I'm running Snort in conjunction with MySQL for logging, which is generating ENORMOUS datasets (currently the event table is over 2.5 million, I don't know exactly how much because it only goes up to 2.5 million before it clunks out from using too much memory).
Unfortunately, this data is not very useful anymore because I can't pull it out anywhere else (the stored procedure causes the server to crash).
My question is, is there a way to optimize MySQL for these huge datasets or is this beyond the technical capabilities of MySQL and I need to go to something like Oracle, MS SQL, or PostgreSQL?

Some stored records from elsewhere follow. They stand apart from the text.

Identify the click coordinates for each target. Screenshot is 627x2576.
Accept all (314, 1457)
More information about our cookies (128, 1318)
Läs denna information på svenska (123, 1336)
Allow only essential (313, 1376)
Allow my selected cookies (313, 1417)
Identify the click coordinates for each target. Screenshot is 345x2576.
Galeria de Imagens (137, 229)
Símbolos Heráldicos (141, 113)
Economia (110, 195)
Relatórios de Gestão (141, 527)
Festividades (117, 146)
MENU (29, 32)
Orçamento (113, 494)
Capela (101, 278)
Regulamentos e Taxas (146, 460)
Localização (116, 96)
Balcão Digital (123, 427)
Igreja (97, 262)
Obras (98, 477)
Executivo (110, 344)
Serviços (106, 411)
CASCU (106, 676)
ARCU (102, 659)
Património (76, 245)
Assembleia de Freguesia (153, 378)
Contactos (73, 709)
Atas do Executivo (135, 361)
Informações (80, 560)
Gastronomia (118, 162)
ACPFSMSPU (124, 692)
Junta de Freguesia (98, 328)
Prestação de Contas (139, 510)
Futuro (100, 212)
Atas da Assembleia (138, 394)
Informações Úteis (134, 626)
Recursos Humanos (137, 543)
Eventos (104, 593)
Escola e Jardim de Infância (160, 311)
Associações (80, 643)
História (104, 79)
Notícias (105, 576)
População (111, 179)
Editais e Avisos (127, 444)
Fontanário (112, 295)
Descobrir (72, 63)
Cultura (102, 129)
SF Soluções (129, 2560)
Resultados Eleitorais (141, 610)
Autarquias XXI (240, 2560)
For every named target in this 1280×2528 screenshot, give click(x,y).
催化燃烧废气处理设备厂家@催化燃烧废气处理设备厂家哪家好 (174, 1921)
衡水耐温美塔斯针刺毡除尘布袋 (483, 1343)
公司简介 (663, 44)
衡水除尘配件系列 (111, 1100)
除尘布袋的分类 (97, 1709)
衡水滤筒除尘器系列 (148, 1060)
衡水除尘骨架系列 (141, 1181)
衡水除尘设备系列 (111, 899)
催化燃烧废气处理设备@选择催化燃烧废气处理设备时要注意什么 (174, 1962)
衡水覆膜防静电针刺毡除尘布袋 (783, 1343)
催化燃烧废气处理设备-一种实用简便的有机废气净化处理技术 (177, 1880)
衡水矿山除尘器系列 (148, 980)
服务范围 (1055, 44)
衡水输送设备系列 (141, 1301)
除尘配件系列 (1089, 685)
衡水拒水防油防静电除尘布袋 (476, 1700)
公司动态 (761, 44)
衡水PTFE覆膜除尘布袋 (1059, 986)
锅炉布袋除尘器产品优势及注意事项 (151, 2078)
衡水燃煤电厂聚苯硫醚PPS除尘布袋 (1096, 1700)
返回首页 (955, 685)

We have both an Oracle and a MS SQL Server instance but both of these are business critical production servers and it would be very bad news to knock either one of those offline or inhibit their abilities.
Any thoughts on the matter?
like others say - 2.5M is not a huge number of rows. look at your schema design - can it be that your reporting runs full table scans where indexes can be used [warning: introducing new indexing will decrease insert performance].
did you try to optimize innodb? make sure that at least indexes fit in buffer pool memory. try mysqltuner.pl or if you have more time - dive into mysqlperformanceblog.com.
2.5 million records should be no problem. Sharing the schema would help. Also, mysqltuner.pl (mentioned in another answer) will warn you about some my.cnf issues - such as innodb_buffer_pool being smaller than the size of your indexes. Definitely run that. innodb_buffer_pool should be set as high as possible.
If you have any TEXT columns, any queries that involve scanning a lot of rows will perform much better if you move those columns out into a separate table. Even better, use InnoDB plugin, Percona Server, or MariaDB and enable compression for those new text column tables.
Maybe innodb is not the best choice for logs?
I've got a centralized syslog server and it's set up so that every month the data goes to a different/new table and there is a view with all these tables joined. The old logs are then compressed with myisampack so they take up a lot less space, are read quicker and become read-only. It works very fast.